Saved entries:
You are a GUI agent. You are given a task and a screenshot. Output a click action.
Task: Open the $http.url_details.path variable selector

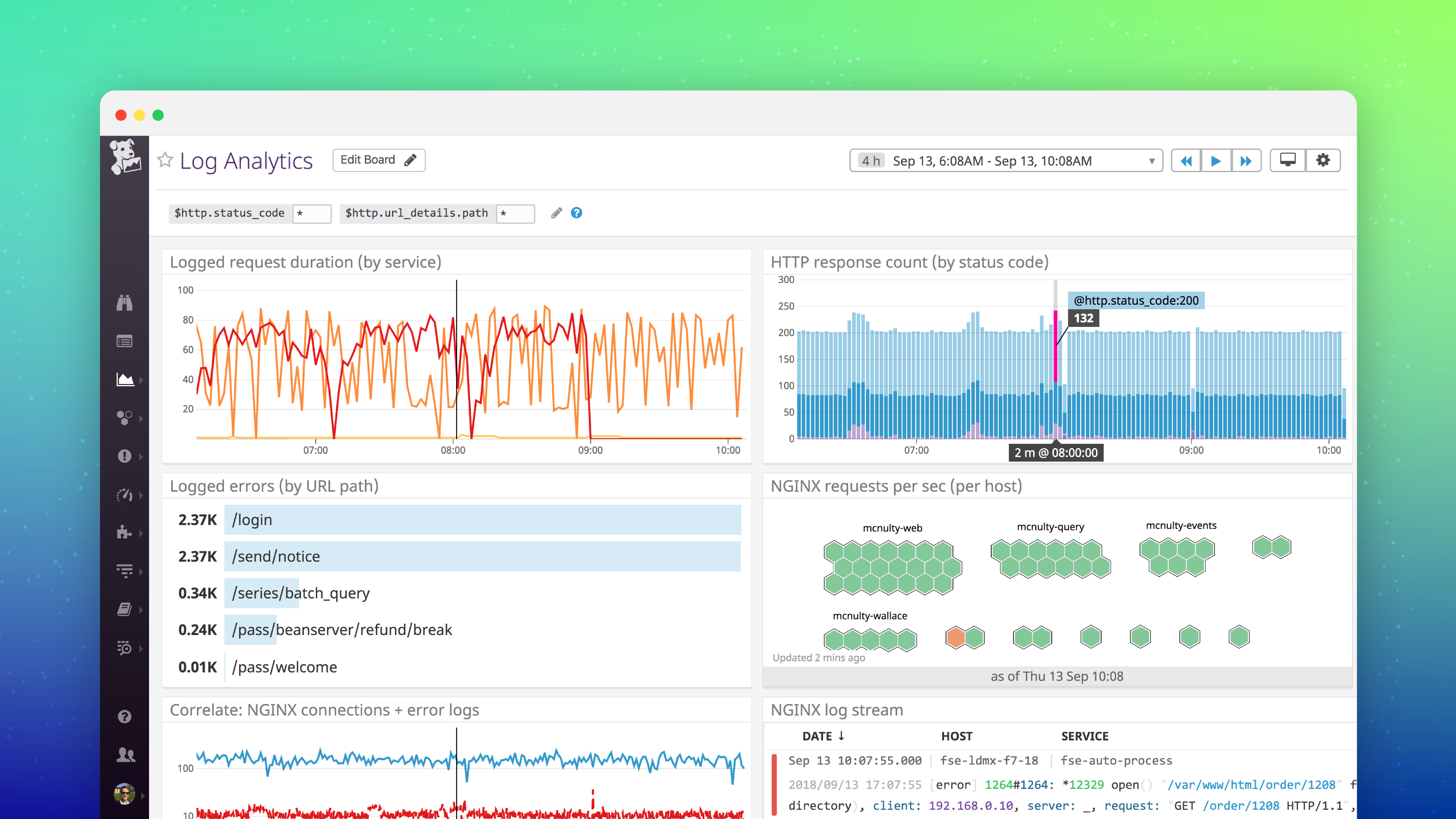coord(515,213)
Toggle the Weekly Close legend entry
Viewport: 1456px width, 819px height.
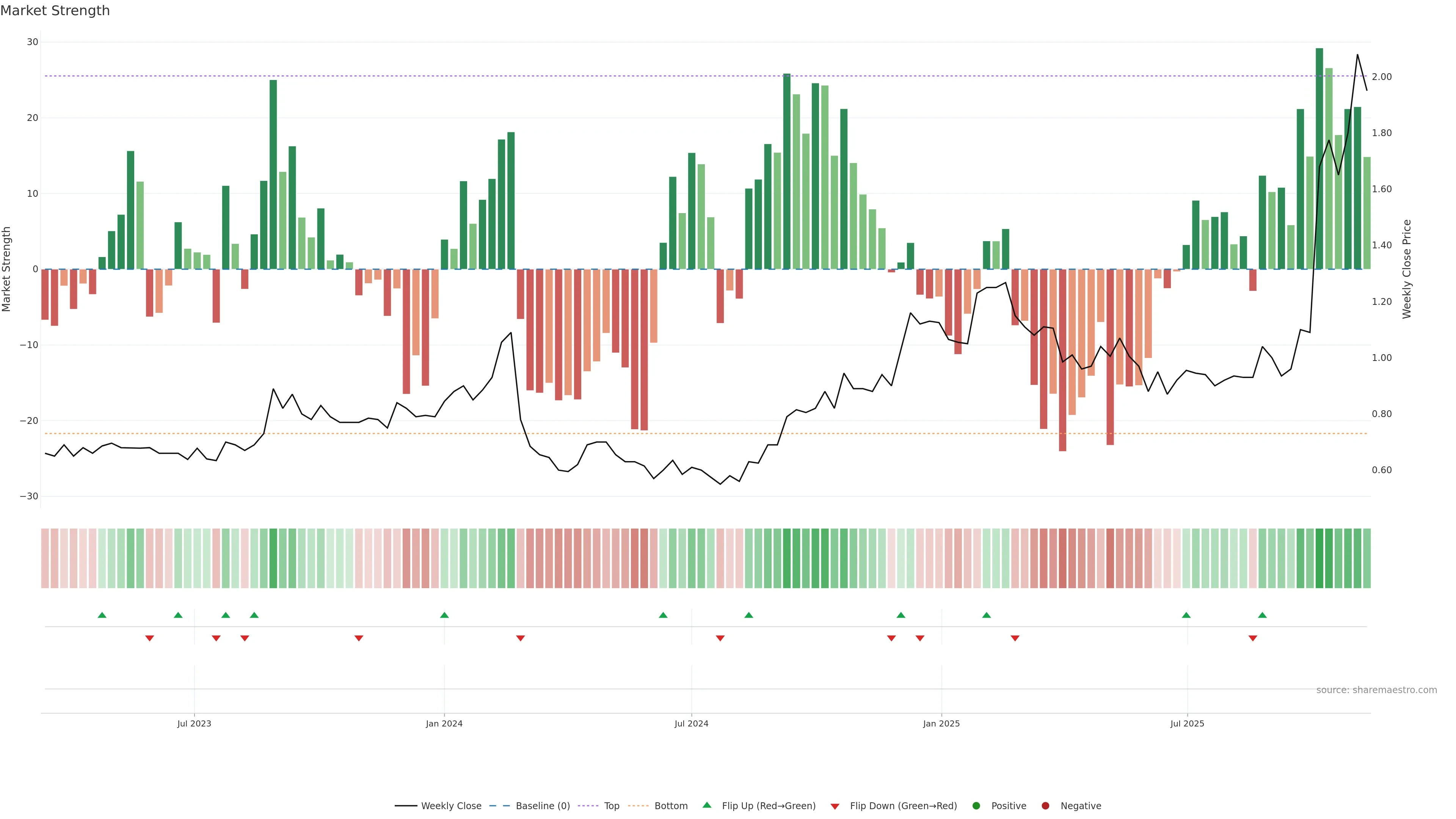click(x=438, y=806)
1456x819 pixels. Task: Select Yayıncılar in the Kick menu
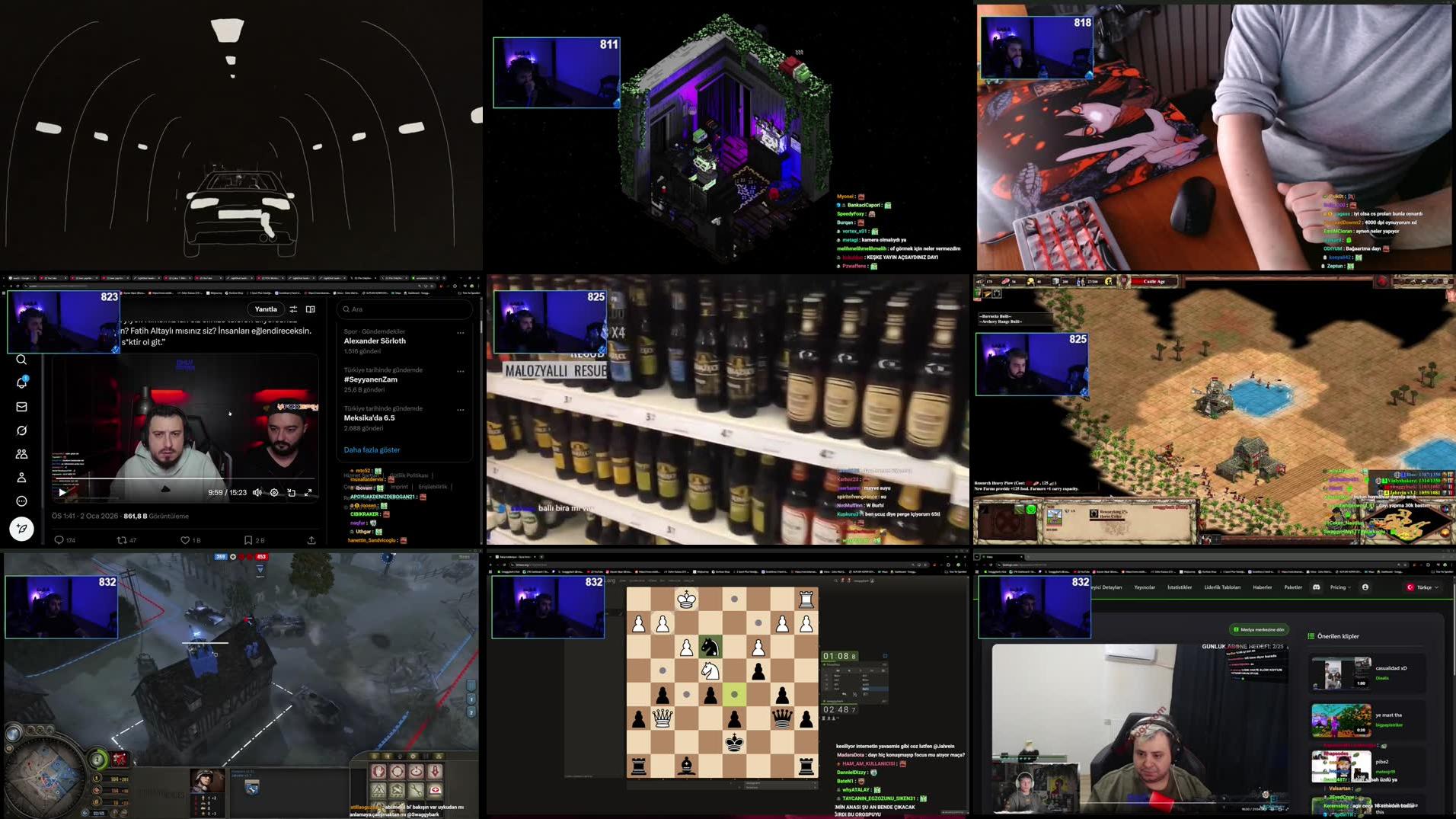1145,587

Instructions to follow:
Please restate word for word each line from the one containing "Task: Open the" to the end of the data above, without the pictures.

Solution for this problem:
Task: Open the $http.url_details.path variable selector

coord(515,213)
Toggle the Weekly Close legend entry
Viewport: 1456px width, 819px height.
click(x=438, y=806)
1456x819 pixels. Task: Select Yayıncılar in the Kick menu
1145,587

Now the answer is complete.